Dear Roger,

    I am most interested in a detailed discussion of the

1) "preestablished harmony"
2) reflections or images
3) Tree-like structure
4) whatever might be "exterior" to a monad.

On 9/2/2012 2:19 AM, Roger Clough wrote:
*Toward emulating life with a monadic computer*
In a previous discussion we showed that the natural numbers qualify as
Leibnizian monads, suggesting the possibility that other mathematical
forms might similarly be treated as monadic structures.
At the same time, Leibniz's monadology describes a computational
architecture  that  is capable of emulating not only the dynamic physical
universe, but a biological universe as well.
In either case, the entire universe might be envisioned as a gigantic
digital golem, a living figure whose body consists of a categorical
nonliving substructure and whose mind/brain is the what Leibniz called the "supreme
monad". The supreme monad might be thought of as a monarch,
since it  governs the operation of its passive monadic substructures
according to a "preestablished harmony." In addition, each monad in the system
would possess typical monadic substructures, and possibly further monadic
substructures wuithin this, depending spending on the level of complexity
Without going into much detail at this point, Leibniz's monadology might be considered as the operating system of such a computer, with the central processing chip
as its supreme monad. This CPU continually updates all of the monads
in the system according the following scheme.  Only the CPU is active,
while all of the sub-structure monads (I think in a logical, tree-like structure) are passive. Each monad contains a dynamically changing image (a "reflection") of all of the other monads, taken from its particular point of view. These are called its perceptions, which might be thought of as records of the state of any given monad at any given time.
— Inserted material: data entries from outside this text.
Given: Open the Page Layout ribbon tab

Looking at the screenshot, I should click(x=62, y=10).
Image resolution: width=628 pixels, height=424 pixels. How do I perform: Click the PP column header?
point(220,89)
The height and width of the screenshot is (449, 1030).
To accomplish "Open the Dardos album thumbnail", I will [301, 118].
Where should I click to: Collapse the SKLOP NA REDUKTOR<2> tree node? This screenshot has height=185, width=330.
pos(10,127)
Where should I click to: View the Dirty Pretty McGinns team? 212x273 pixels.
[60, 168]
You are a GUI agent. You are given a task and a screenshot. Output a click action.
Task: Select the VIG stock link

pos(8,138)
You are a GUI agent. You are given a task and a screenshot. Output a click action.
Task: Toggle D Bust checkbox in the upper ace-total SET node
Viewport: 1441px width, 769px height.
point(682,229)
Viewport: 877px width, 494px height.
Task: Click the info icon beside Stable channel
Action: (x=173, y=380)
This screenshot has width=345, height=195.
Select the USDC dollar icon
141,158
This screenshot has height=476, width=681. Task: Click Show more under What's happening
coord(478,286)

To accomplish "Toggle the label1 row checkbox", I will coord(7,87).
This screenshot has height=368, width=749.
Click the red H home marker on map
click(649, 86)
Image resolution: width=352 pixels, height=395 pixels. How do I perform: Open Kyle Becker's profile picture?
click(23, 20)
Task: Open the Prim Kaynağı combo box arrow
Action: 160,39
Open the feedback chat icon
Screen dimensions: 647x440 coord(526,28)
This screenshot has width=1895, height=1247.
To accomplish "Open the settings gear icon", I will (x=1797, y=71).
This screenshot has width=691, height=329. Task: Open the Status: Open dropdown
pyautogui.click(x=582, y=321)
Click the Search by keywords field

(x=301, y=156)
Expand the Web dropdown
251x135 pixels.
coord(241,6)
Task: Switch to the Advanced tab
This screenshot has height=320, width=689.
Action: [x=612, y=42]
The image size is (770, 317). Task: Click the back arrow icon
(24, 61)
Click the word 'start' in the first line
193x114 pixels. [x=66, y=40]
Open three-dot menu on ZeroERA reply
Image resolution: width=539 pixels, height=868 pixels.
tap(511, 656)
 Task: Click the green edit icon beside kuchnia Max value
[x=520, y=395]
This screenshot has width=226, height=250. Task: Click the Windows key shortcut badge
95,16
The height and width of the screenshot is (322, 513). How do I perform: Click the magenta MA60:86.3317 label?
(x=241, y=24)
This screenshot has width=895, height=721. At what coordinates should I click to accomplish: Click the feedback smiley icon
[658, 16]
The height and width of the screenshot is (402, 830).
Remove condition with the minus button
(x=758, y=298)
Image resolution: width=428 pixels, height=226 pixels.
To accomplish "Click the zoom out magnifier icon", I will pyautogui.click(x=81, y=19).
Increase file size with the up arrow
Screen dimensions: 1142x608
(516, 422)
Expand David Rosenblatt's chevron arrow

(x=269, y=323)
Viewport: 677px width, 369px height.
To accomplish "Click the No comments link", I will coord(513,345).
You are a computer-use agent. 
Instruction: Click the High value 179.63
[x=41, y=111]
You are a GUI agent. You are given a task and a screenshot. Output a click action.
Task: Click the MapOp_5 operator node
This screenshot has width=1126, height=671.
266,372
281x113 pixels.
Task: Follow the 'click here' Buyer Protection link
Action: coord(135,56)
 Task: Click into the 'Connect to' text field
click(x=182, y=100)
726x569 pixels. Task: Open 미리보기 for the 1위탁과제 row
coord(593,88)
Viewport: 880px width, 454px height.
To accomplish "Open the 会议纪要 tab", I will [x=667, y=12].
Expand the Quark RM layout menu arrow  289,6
This state comprising an image of the entire universe of monads,
constantly being updated by the Supreme monad or CPU. In addition to
the perceptions, each monad also has a constantly changing set of appetites.
And all of these are coorddinated to fit a pre-established harmony.
It might be that the pre-established harmony is simply what is happening
in the world outside the computer.
Other details of this computer should be forthcoming.